- **Your instructions**
In the records below, find the line containing "Instruction: Tap the blue Done button" and restate it and all lines after it exactly, through the last line.

[Records drawn from a dataset]
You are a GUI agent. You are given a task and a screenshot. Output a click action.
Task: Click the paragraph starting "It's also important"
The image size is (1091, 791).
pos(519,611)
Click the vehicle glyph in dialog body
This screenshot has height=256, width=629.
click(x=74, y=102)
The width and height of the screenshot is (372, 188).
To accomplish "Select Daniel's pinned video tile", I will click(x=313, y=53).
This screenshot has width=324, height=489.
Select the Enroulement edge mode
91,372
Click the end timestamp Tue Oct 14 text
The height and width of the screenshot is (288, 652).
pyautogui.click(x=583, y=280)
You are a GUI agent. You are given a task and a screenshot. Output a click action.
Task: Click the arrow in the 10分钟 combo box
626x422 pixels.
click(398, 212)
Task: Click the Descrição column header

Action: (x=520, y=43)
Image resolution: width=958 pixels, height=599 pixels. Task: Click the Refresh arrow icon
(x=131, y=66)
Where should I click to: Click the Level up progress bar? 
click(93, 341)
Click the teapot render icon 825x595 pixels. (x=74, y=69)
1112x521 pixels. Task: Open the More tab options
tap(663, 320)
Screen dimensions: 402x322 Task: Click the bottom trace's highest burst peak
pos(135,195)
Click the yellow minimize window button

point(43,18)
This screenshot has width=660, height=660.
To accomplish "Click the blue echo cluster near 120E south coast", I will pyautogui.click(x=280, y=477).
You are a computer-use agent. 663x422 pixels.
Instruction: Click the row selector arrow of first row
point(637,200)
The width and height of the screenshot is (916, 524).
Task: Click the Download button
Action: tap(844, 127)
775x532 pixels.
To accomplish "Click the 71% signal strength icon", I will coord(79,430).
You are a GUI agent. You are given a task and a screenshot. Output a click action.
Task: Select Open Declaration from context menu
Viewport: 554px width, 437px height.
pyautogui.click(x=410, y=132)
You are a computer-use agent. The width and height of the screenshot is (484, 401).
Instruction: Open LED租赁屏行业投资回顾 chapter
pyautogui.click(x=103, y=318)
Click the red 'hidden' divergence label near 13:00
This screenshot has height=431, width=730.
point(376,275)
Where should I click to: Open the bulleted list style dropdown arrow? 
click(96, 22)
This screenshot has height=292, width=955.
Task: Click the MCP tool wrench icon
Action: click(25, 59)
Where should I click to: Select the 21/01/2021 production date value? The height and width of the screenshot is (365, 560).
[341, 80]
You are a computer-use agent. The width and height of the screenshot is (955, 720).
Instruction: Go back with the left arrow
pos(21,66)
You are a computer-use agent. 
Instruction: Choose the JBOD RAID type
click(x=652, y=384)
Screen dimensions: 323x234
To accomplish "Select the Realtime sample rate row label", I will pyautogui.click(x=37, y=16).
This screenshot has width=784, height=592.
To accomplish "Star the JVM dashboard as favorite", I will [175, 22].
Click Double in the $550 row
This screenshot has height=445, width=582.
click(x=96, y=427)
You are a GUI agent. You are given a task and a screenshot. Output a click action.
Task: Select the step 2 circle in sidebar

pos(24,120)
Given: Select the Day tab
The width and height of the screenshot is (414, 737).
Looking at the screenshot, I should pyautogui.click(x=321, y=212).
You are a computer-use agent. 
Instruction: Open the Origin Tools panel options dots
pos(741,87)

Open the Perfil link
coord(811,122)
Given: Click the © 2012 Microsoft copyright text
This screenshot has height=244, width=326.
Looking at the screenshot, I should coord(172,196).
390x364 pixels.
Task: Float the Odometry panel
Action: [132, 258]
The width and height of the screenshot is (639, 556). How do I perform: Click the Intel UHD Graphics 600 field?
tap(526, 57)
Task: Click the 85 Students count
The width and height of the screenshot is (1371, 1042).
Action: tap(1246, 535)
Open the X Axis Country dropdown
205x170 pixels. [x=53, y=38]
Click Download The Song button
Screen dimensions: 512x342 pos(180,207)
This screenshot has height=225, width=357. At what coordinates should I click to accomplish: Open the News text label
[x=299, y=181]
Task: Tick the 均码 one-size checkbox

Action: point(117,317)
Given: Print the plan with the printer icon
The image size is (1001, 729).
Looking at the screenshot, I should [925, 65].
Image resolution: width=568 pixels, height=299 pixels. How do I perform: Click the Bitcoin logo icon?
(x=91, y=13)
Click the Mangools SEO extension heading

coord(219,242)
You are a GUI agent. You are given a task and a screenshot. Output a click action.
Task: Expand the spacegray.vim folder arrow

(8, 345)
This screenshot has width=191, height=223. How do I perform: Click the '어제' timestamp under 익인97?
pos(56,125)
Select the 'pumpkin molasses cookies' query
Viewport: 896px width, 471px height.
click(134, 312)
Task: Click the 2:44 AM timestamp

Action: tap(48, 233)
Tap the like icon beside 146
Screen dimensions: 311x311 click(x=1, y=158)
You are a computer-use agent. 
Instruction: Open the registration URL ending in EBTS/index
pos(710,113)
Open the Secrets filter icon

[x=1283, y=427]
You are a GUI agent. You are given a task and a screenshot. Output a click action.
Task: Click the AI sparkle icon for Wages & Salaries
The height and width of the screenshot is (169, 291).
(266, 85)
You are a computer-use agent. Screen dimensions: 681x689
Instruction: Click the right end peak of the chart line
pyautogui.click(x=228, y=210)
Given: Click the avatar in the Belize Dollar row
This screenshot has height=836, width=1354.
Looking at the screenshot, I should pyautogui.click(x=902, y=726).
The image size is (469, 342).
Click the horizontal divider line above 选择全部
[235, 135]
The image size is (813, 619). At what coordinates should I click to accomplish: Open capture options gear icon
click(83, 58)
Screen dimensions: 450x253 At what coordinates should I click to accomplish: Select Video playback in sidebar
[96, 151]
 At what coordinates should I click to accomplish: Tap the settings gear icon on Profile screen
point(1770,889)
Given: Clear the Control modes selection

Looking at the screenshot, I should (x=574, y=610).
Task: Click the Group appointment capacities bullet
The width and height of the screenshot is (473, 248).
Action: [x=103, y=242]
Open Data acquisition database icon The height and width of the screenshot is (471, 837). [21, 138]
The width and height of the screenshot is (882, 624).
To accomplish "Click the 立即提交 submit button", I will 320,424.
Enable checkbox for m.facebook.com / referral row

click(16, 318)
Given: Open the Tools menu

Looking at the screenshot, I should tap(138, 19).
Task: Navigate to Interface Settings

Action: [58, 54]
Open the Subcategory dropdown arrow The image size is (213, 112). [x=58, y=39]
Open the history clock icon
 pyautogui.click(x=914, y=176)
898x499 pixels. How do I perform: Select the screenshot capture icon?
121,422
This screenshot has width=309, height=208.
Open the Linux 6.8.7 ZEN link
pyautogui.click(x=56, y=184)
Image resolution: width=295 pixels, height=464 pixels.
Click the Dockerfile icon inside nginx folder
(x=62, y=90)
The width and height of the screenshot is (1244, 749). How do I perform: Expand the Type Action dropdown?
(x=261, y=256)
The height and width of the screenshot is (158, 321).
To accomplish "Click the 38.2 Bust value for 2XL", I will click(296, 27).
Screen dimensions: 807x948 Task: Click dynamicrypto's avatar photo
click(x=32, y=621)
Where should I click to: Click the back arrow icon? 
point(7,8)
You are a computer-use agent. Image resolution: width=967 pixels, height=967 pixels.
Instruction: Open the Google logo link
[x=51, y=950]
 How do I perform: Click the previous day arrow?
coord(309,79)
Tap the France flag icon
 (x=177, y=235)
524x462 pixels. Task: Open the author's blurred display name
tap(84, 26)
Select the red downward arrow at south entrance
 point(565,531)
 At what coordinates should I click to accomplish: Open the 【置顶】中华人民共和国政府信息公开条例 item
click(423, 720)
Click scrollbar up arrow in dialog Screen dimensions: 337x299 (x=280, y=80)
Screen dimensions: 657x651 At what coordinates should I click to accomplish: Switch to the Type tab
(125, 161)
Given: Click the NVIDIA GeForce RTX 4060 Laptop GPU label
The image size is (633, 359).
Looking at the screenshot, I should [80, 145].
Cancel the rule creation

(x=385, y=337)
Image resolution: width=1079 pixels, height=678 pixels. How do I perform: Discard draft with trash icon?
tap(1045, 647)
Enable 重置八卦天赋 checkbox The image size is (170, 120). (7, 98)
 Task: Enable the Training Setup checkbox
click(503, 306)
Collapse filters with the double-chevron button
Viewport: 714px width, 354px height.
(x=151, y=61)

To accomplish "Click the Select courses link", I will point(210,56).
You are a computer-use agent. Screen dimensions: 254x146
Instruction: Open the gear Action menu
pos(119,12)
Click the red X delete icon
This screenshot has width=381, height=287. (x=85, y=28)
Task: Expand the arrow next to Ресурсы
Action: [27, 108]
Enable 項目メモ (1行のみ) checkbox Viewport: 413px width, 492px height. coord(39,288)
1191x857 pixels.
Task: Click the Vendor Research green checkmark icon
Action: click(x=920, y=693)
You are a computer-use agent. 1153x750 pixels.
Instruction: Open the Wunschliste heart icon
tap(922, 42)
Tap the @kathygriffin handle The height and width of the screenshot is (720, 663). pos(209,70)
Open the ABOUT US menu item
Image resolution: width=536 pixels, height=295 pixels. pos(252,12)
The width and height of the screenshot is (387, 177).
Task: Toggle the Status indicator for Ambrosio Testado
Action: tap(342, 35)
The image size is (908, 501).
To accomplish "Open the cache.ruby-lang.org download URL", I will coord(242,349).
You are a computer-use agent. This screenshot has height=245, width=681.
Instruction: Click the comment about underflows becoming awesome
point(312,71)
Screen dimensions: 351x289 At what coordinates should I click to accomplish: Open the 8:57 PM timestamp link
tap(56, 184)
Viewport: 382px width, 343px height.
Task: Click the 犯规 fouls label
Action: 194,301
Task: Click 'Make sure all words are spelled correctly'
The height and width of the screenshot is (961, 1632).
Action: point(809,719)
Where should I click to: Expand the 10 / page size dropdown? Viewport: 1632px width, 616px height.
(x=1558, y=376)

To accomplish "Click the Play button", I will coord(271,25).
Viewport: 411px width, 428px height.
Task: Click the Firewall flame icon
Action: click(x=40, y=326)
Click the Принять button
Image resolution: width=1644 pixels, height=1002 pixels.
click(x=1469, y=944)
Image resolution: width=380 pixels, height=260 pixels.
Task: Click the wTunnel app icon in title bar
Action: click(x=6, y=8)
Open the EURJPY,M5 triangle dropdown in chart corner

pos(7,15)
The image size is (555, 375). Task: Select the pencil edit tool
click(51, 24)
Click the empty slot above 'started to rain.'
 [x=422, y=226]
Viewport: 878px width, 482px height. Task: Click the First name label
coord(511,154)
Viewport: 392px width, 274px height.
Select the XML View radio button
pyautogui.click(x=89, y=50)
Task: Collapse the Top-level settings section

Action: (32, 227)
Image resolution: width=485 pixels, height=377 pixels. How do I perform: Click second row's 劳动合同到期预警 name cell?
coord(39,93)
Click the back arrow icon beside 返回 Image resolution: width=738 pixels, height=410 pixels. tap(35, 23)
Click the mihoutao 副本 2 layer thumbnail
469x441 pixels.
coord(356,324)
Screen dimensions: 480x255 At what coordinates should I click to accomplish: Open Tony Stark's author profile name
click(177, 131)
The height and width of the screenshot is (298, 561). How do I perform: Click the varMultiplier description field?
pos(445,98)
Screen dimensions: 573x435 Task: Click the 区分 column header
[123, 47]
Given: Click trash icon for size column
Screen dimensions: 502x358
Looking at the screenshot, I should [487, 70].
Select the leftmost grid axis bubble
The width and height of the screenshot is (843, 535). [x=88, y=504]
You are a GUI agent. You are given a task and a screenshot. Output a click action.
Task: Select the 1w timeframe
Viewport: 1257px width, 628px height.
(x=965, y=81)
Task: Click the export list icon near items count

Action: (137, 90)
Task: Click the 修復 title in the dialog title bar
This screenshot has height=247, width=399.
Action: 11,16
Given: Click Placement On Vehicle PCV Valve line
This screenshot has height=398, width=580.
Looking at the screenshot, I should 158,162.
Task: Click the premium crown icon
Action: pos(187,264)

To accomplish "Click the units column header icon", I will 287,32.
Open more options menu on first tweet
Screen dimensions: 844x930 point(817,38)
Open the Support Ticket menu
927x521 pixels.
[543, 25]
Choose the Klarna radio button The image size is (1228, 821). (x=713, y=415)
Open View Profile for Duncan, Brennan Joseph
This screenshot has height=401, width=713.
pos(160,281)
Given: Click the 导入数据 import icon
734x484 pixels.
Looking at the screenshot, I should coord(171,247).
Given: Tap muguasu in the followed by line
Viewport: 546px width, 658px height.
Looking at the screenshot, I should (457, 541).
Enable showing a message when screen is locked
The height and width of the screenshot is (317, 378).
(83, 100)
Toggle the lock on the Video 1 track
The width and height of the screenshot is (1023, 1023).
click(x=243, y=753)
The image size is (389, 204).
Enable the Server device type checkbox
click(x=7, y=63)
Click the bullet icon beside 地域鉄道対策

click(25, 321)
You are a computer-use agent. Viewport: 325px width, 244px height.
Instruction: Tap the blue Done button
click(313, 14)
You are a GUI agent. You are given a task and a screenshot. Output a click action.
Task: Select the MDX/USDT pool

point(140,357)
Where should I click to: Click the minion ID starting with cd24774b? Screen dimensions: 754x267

- **Your solution**
Instruction: Tap the blue Done button
click(313, 14)
You are a GUI agent. You are given a task and a screenshot. Output a click action.
Task: Select the MDX/USDT pool

point(140,357)
Where should I click to: Click the minion ID starting with cd24774b? Screen dimensions: 754x267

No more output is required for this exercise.